Requirement – Set down exactly the lines running from the line with "Previous Post (62, 1122)" to the end of the listing below, both ends included.

Records for this task –
+++
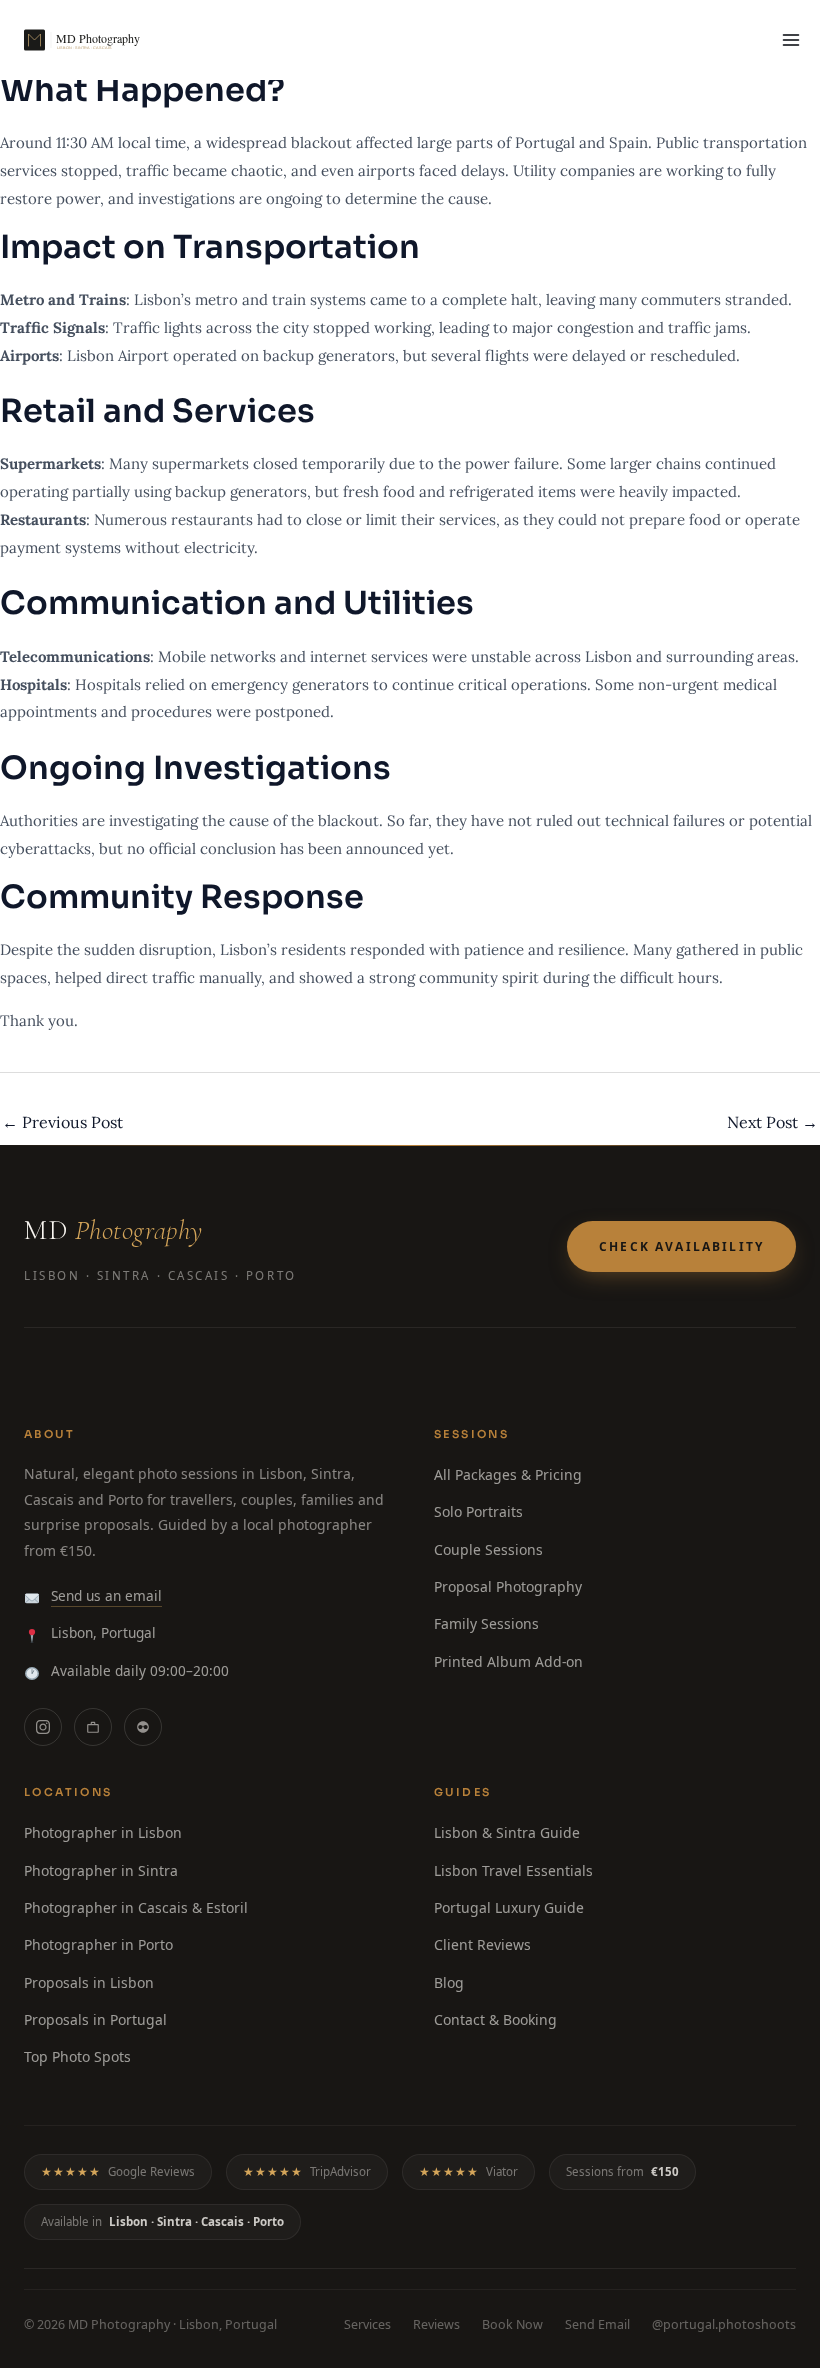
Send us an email (106, 1595)
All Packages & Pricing (508, 1474)
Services (367, 2324)
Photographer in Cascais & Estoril (136, 1907)
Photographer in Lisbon (103, 1832)
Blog (449, 1982)
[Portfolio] (93, 1727)
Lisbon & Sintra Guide (507, 1832)
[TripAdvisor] (143, 1727)
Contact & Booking (495, 2019)
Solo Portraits (478, 1511)
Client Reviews (482, 1944)
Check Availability (681, 1246)
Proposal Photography (508, 1586)
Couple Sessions (488, 1549)
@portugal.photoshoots (724, 2324)
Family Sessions (486, 1623)
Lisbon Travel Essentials (513, 1870)
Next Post (772, 1122)
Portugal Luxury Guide (509, 1907)
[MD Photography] (104, 40)
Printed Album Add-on (508, 1661)
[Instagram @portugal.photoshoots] (43, 1727)
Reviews (436, 2324)
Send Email (597, 2324)
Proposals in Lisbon (89, 1982)
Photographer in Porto (98, 1944)
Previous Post (62, 1122)
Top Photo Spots (77, 2056)
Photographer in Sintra (101, 1870)
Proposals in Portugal (95, 2019)
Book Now (512, 2324)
+++
Your solution –
Previous Post (62, 1122)
Top Photo Spots (77, 2056)
Photographer in Sintra (101, 1870)
Proposals in Portugal (95, 2019)
Book Now (512, 2324)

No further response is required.